Hiding money can be surprisingly easy to do, but there are signs. Watch for these red flags:

  • Change of address: A tipoff to possible asset hiding could be when your financial statements are no longer being mailed to your home.
  • Overpayments: Your spouse might be paying more this year to save on next year’s taxes or looking to get a refund after the divorce.
  • Changes in compensation: Your spouse may defer commissions, bonuses and salary until after the divorce.
  • Business expenses: When your spouse owns a business, they can get creative with expenses to make it appear like the company is struggling. From their point of view, the less the business is worth, the less you will get in the divorce.
  • Loans to friends: Your spouse makes a loan or transfers money to a friend’s account. The money will be returned after the divorce.
  • Defensive behavior: If your spouse is suddenly defensive, secretive and controlling when it comes to finances, this is a significant red flag.

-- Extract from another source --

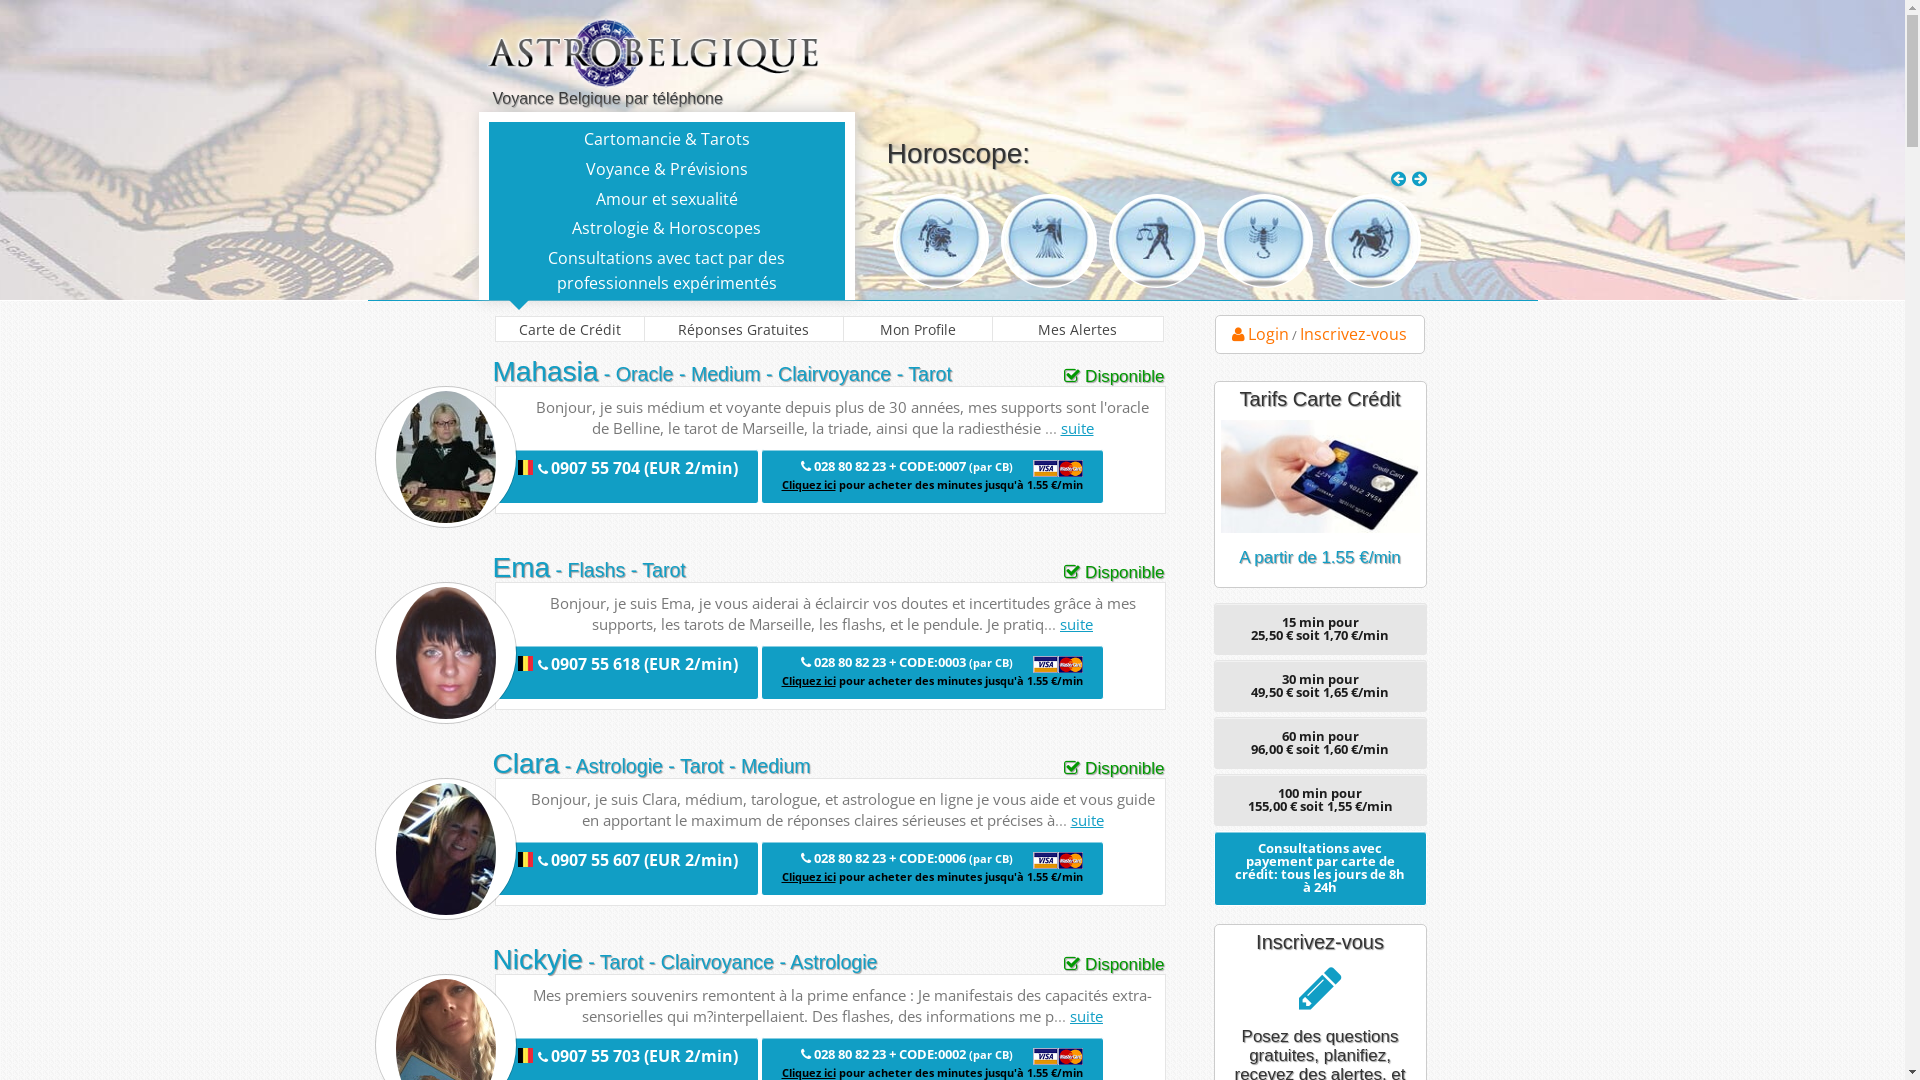 The width and height of the screenshot is (1920, 1080). I want to click on Scorpion, so click(1265, 242).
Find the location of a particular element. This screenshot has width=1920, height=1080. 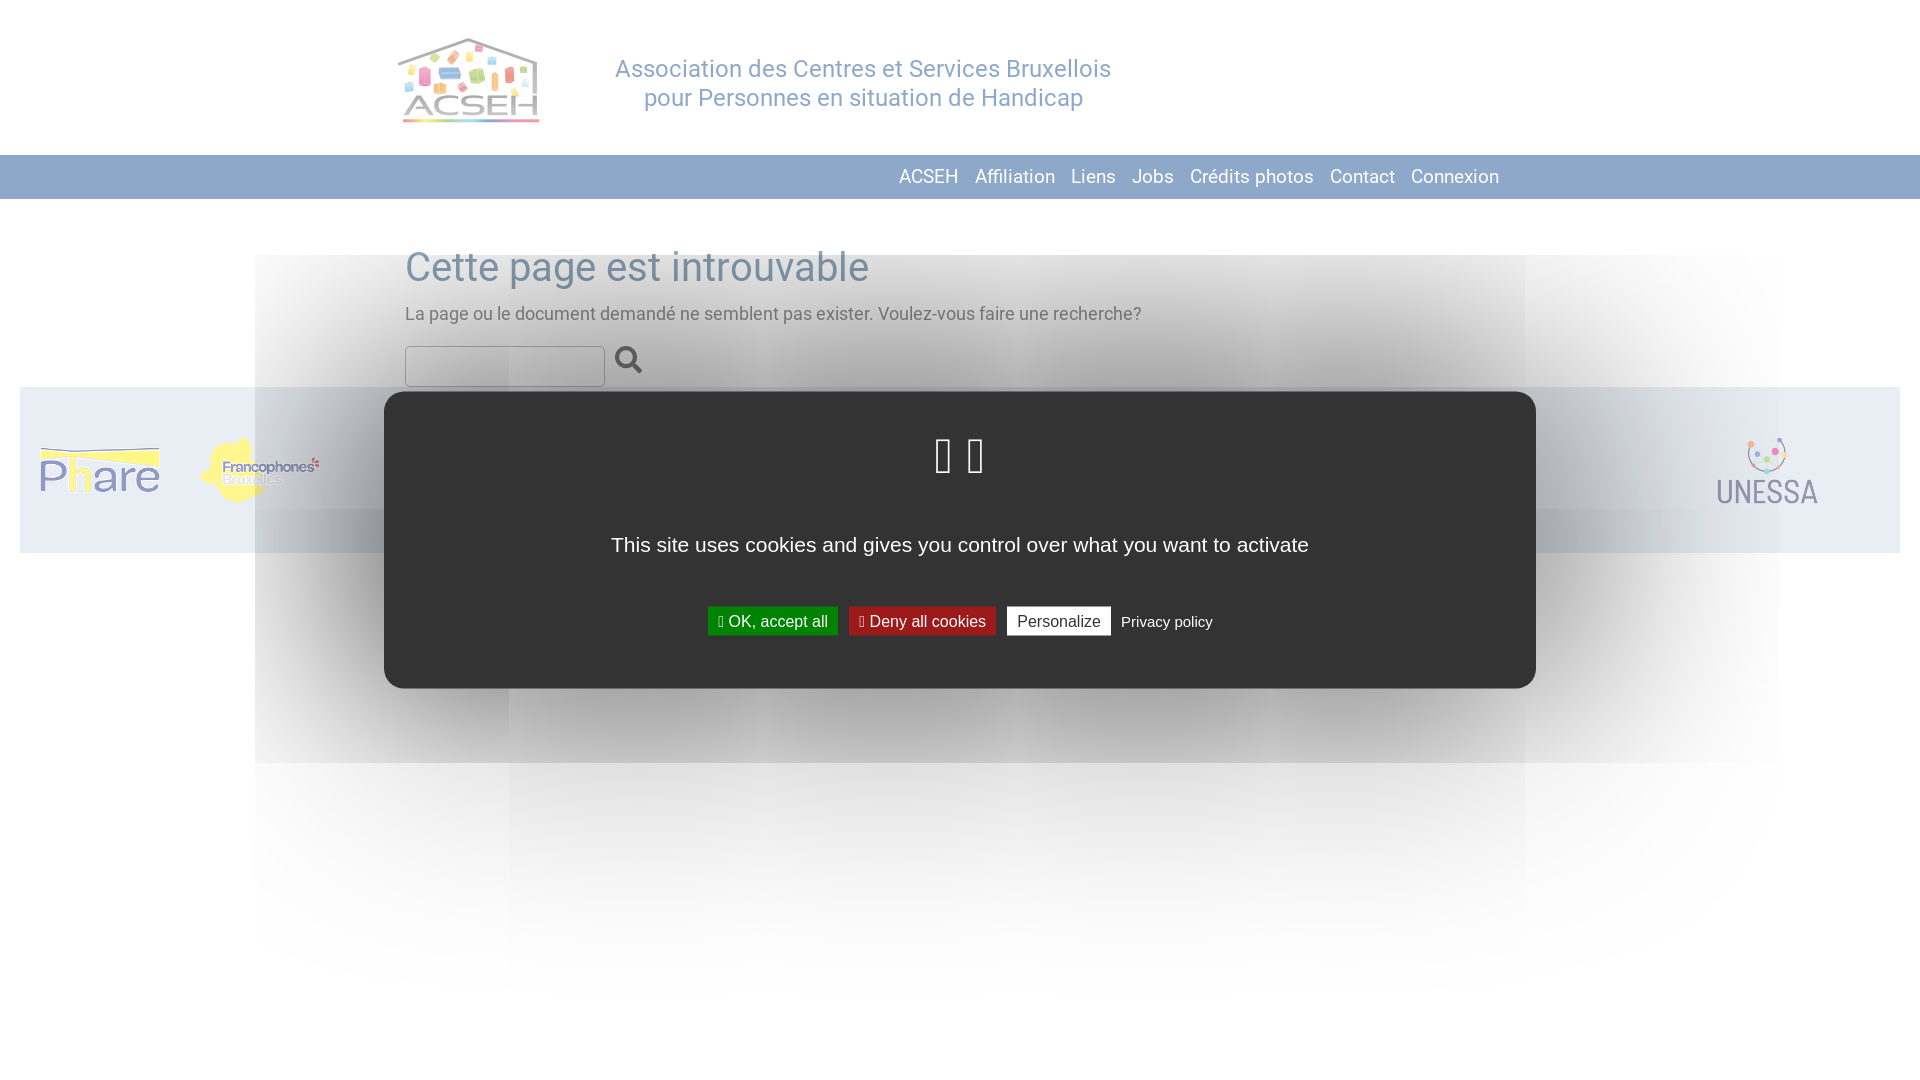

If you believe your spouse is hiding money

When you suspect your spouse may be hiding money, you might begin by asking yourself why? If there isn’t a divorce on the horizon, having a frank discussion on family finances is in order. If divorce is on the table, your attorney can help. Experienced counsel will often conduct a lifestyle analysis to understand the true picture of your standard of living during marriage. From this, they can determine if discrepancies are pointing to hidden assets.

The bottom line of financial infidelity is broken trust. When it happens to you, it may be wise to stop trusting your spouse’s words and start trusting their actions.